◆ **Tasks for this exercise**:
1. In the excerpt on Parrot contexts, which VTABLE could directly activate the RetContinuation?
2. From the excerpt on Parrot contexts, reproduce word for word the passage that begins at the words "That is, unfortunately, where" and stops after "it's a start.".

◆ **Excerpt**:
* start *
It's especially worthwhile to think about when you consider the severe limitations stipulated by the VTABLE interface, which was clearly designed with "data" PMCs (Integer, String, Float) in mind and not "process" types like this. Start divviing up the various VTABLE functions and you run out pretty quickly. We can use the get_integer_keyed_int, get_string_keyed_int, get_number_keyed_int, and get_pmc_keyed_int interfaces, and the set_* equivalents to access the register set. The invoke VTABLE could be used to directly activate the RetContinuation, preventing us from needing a fast accessor for that item. We can still have an accessor for it, but it doesn't need to be a fast or dedicated one. The push and pop vtables can be used to manage the context stack for the common case of simple subroutine calls and returns.

That is, unfortunately, where things start getting messy. We could conceivably use the get_*_keyed_str as delegate accessors for the LexPad PMCs, to access lexical variables by name without needing a fast accessor to retrieve the LexPad PMC itself (again, we can have an accessor, but it doesn't need to be a hugely fast one). This single type of accessor doesn't give us the flexibility to restrict a search for a lexical variable to either the current context or all :outer containing contexts, but it's a start.

And even then, how do we access the current Sub PMC, the current NameSpace, the current invocant object, the Outer context (for closures), the parameter and return signatures, etc? The pcc_rewiring branch may offer some answers here, by encapsulating the current invocant, current parameter and current return signatures, and maybe other things. That's fine and good in the short term, but the long-term plan is to merge the Context PMC and the CallSignature PMC together into a single object that represents a subroutine state (with functionality to call into and call out of that state as well). And then we're back in the same mess with more data then we have interfaces to access it all.

Of course, this is all speculative, and it's a few steps away from where we need to be focusing right now. This kind of thinking does help to inform our short-term decisions, but we cannot be mired in them. Instead of finding creative and perhaps obnoxious ways to shoehorn all this functionality into the limited VTABLE interface, maybe instead we need to think about creating a different, and more appropriate, abstraction layer for Contexts. In short, we need to create an API for them.

Creating the abstraction layer should be very straight-forward since we know the kinds of things that we need to access. Once we have it, we can start migrating parts of Parrot to use the new interface instead of poking into the context structure directly. And once all accesses use the new interface, we can change the mechanics behind that interface to anything we want (such as converting the Contexts to a PMC type).
* end *
◆ **Data excerpt**:
* start *
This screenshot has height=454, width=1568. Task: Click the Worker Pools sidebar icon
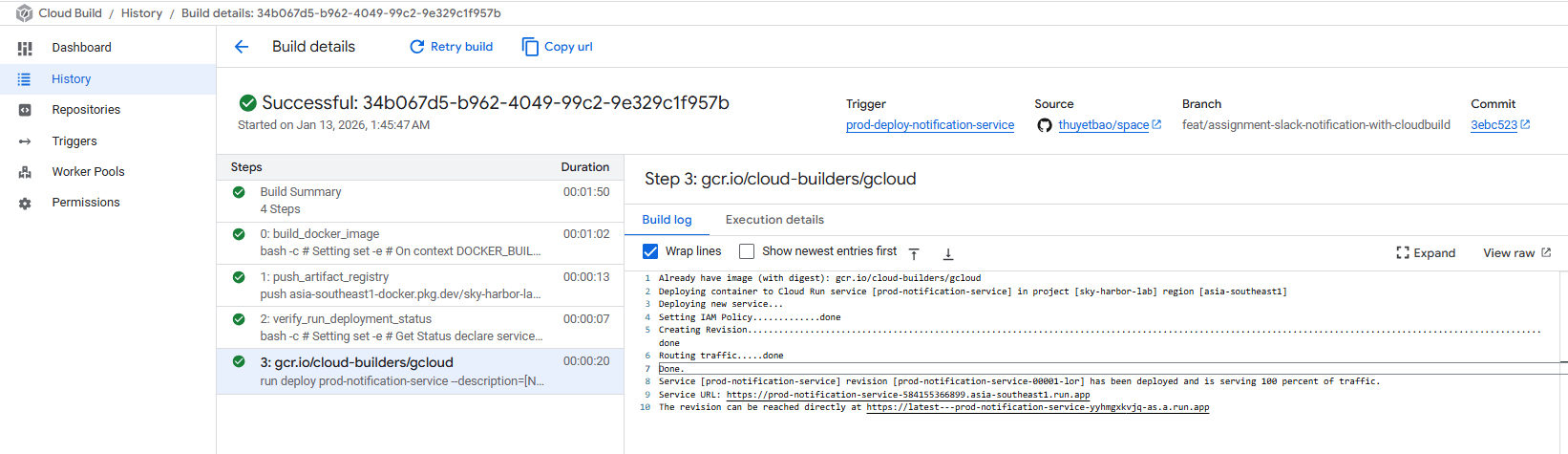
* end *
◆ **Answers per task**:
1. The invoke VTABLE.

2.
That is, unfortunately, where things start getting messy. We could conceivably use the get_*_keyed_str as delegate accessors for the LexPad PMCs, to access lexical variables by name without needing a fast accessor to retrieve the LexPad PMC itself (again, we can have an accessor, but it doesn't need to be a hugely fast one). This single type of accessor doesn't give us the flexibility to restrict a search for a lexical variable to either the current context or all :outer containing contexts, but it's a start.